• **TRECHO SELECIONADO**
----
Creio que todos os que já tiveram a oportunidade de fazer seriamente algum tipo de análise (freudiana ou lacaniana, no meu caso) percebem como é importante buscar em aspectos até inusitados do nosso dia-a-dia (ou de nossos comportamentos) questões e respostas. Conseqüências de nossa própria personalidade, para assim nos entendermos melhor, resgatando aos poucos, no oceano que é nosso sub-consciente, experiências e informações recebidas no passado que acabam, de alguma forma, regendo e determinando o que somos hoje. Isso se chama auto-análise.
Acredito que nossos atos, idéias, sensações, preconceitos, medos, inseguranças, gostos, reações, tudo tem uma causa inconsciente que normalmente não é fácil de detectar a origem.
----
• **MATERIAL**
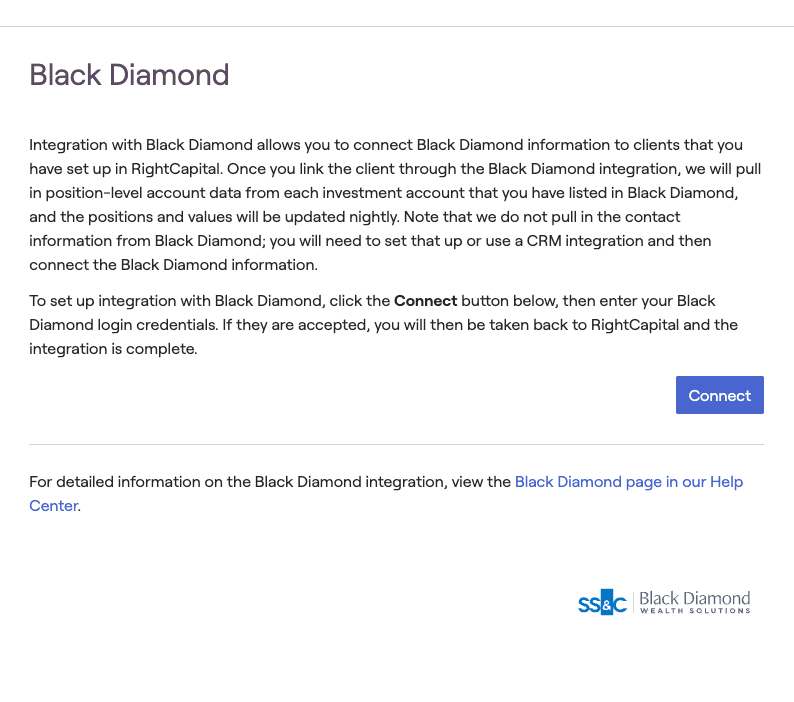Click the Black Diamond Wealth Solutions logo text
Image resolution: width=794 pixels, height=702 pixels.
click(694, 598)
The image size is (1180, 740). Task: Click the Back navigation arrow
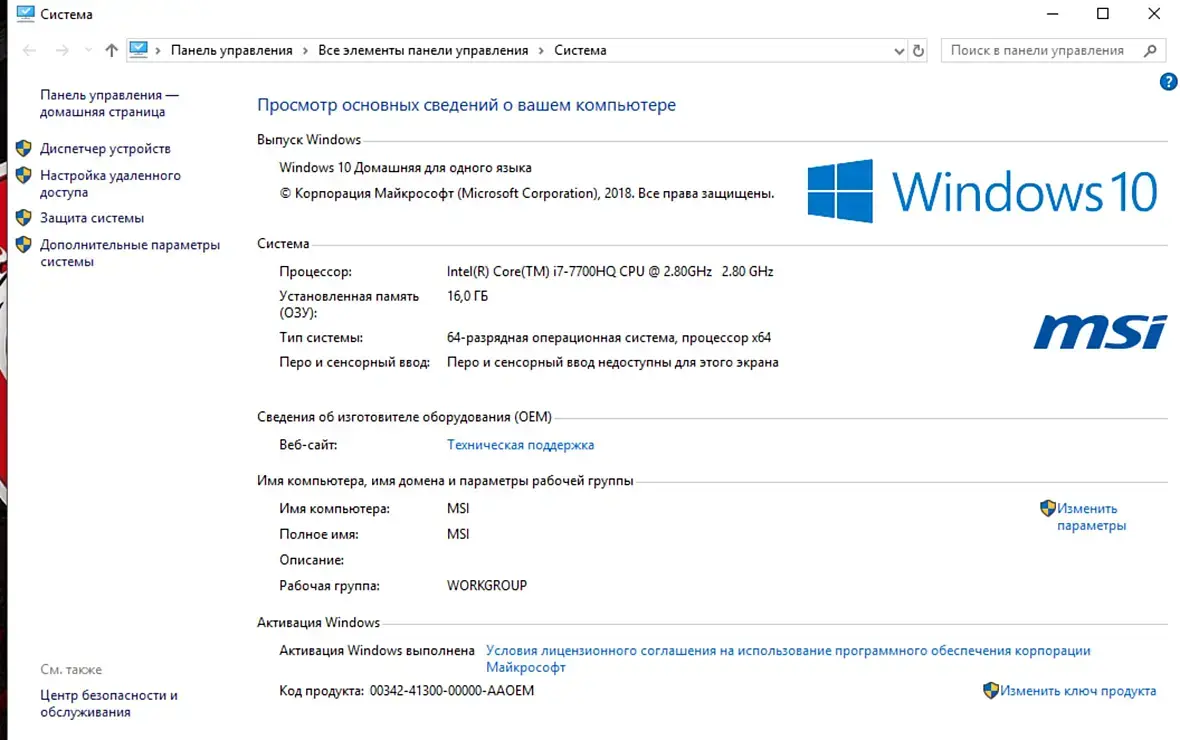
----
• **INSTRUÇÕES DAS TAREFAS**
1 - Reproduza palavra por palavra a parte do texto sobre autoconhecimento que se inicia com "Creio que todos" e se encerra com "detectar a origem.".
2 - No texto sobre autoconhecimento, quais tipos de análise são citados como os feitos por quem escreve?
3 - Escreva a continuação do texto sobre autoconhecimento, começando logo depois da última frase apresentada.
O material não é usado em nenhuma das tarefas.

• **RESULTADOS DAS TAREFAS**
1 -
Creio que todos os que já tiveram a oportunidade de fazer seriamente algum tipo de análise (freudiana ou lacaniana, no meu caso) percebem como é importante buscar em aspectos até inusitados do nosso dia-a-dia (ou de nossos comportamentos) questões e respostas. Conseqüências de nossa própria personalidade, para assim nos entendermos melhor, resgatando aos poucos, no oceano que é nosso sub-consciente, experiências e informações recebidas no passado que acabam, de alguma forma, regendo e determinando o que somos hoje. Isso se chama auto-análise.
Acredito que nossos atos, idéias, sensações, preconceitos, medos, inseguranças, gostos, reações, tudo tem uma causa inconsciente que normalmente não é fácil de detectar a origem.

2 - Freudiana ou lacaniana.

3 -
Mas porque essa introdução tão psicológica num especial sobre livros? Quando lemos um livro, vamos interpretando o que o autor escreveu, registrando algumas passagens mais que outras, justamente em pontos que nos fazem pensar, concordando ou não, ou simplesmente parando onde nos "aperta o calo". Cada pessoa registra e interpreta à sua maneira.
Ao elaborar uma lista dos livros que mais me marcaram, me surpreendi notando certa coincidência na maioria deles, onde os autores de certa maneira criticam a sociedade de sua época, as convenções e as conveniências, o (falso) moralismo e a hipocrisia, gerando grandes conflitos psicológicos em seus personagens. Essa coincidência não deve ser por acaso.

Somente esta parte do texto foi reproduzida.